[Raw records]
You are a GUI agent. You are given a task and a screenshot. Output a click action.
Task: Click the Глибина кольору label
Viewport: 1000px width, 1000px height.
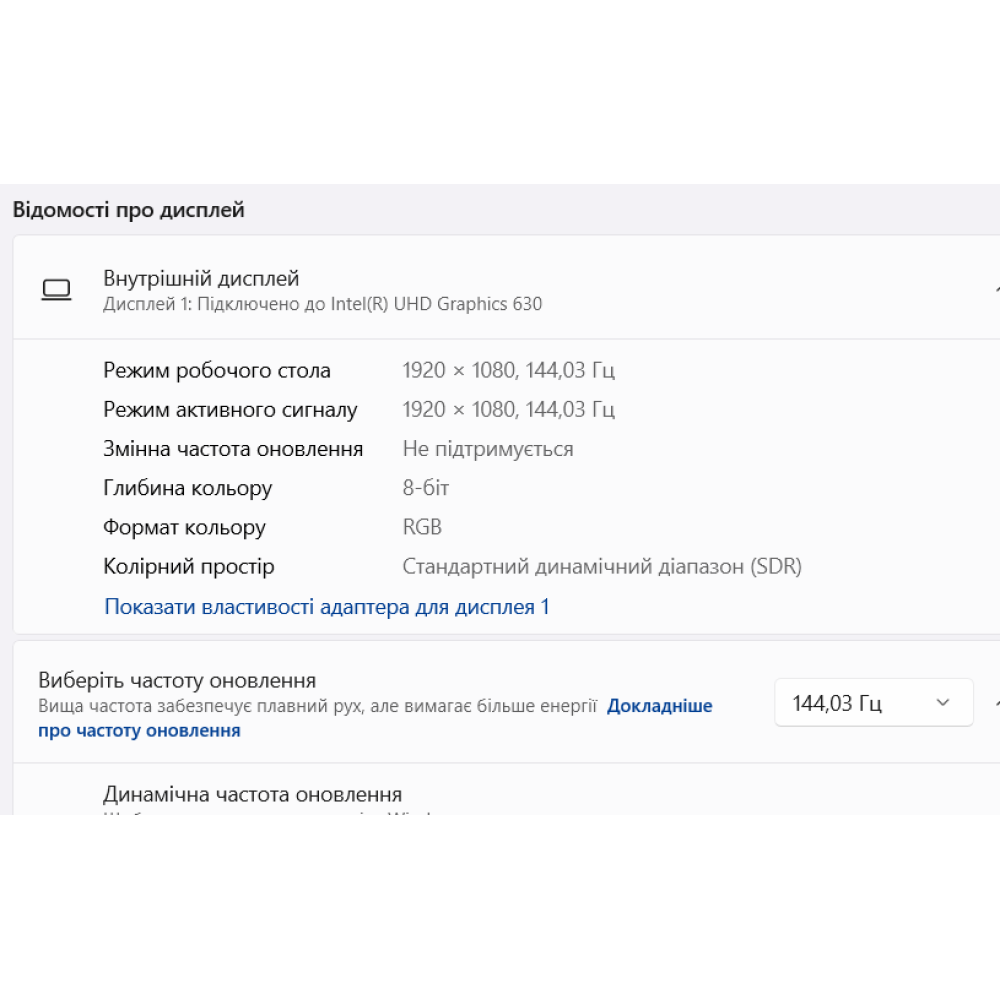tap(187, 488)
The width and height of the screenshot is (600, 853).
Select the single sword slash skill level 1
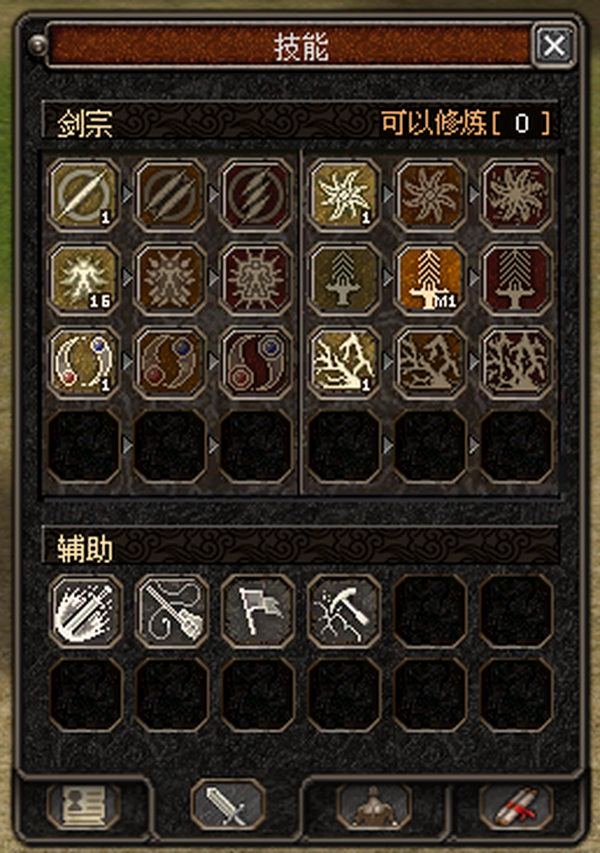84,194
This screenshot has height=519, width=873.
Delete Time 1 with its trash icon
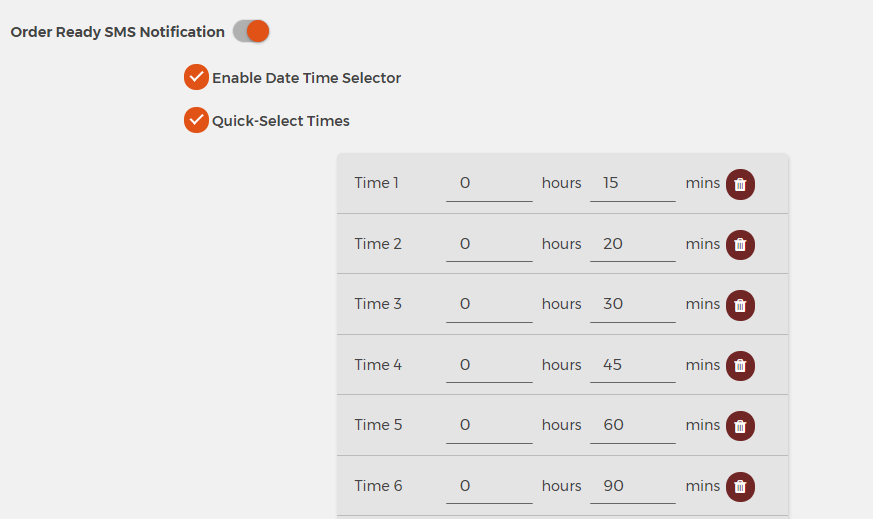point(740,184)
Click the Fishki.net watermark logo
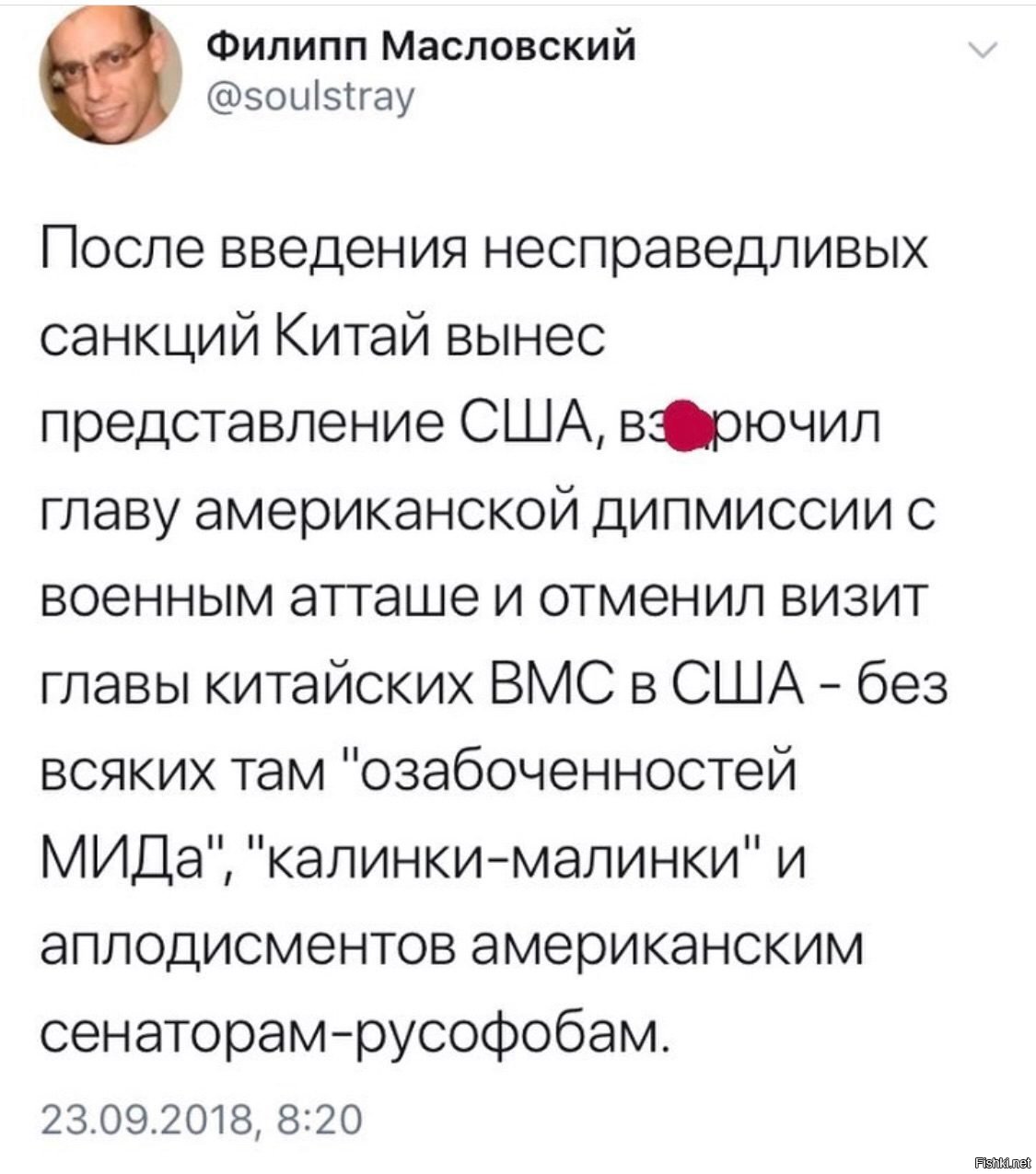The width and height of the screenshot is (1036, 1174). click(1002, 1162)
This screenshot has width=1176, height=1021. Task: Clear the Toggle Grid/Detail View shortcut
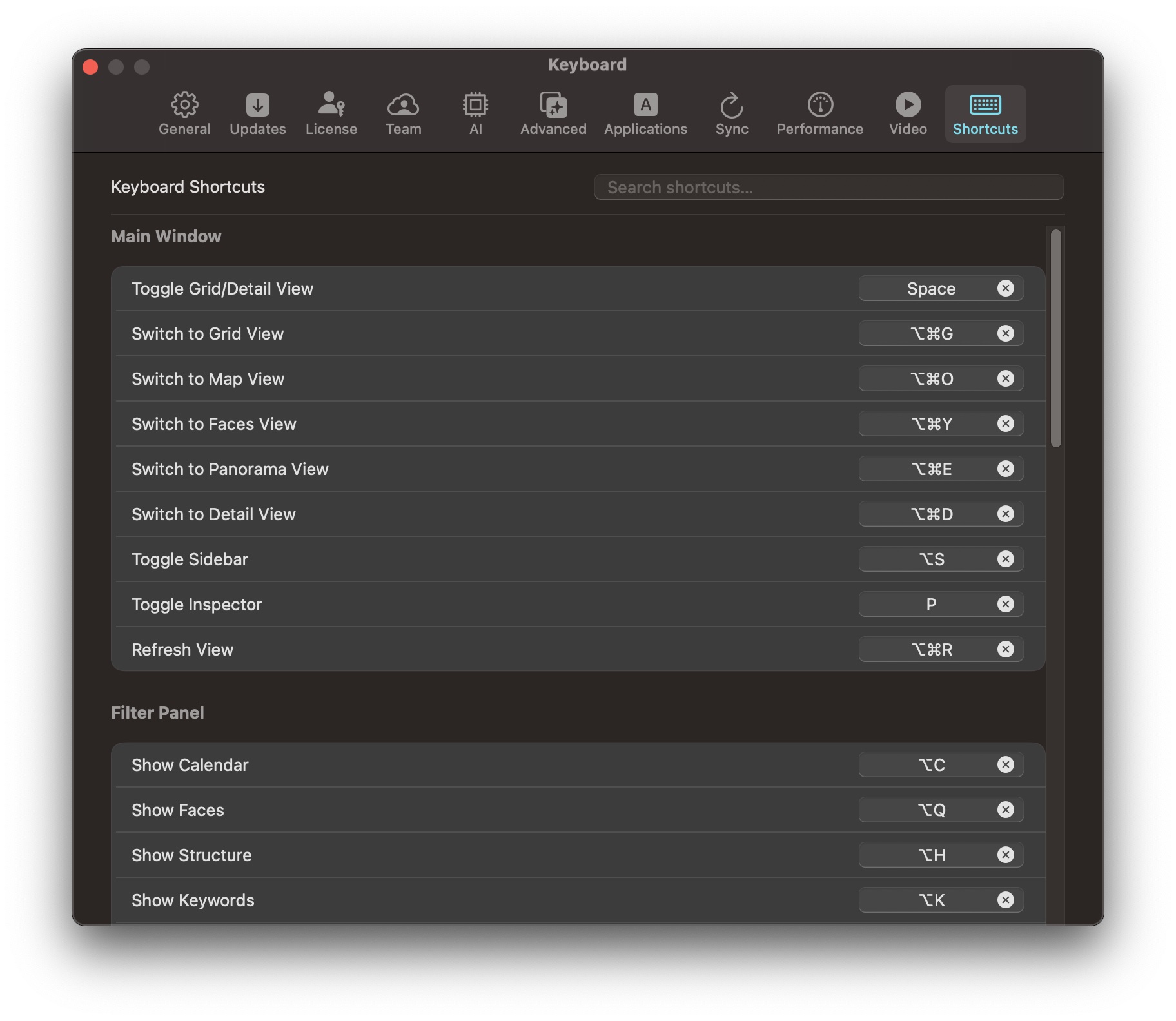[x=1005, y=288]
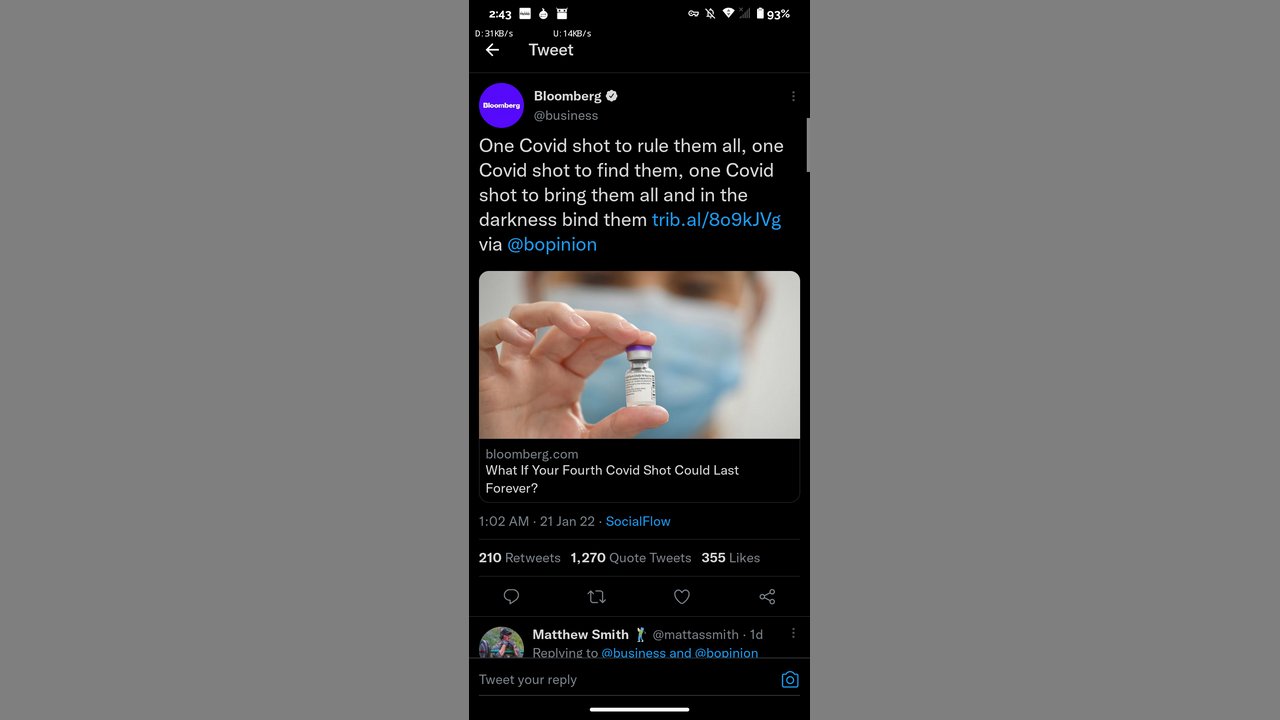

AIM OF THE EXERCISE →
Copy the records word for word, starting at the line that contains "This screenshot has height=519, width=873." and continuing through the end of the records, with both ends included. Leave the pictures out of your copy.

WRITTEN RESPONSE →
This screenshot has height=519, width=873.
Delete Time 1 with its trash icon
point(740,184)
Click the Fishki.net watermark logo
The width and height of the screenshot is (1036, 1174). click(1002, 1162)
This screenshot has width=1176, height=1021. Task: Clear the Toggle Grid/Detail View shortcut
[x=1005, y=288]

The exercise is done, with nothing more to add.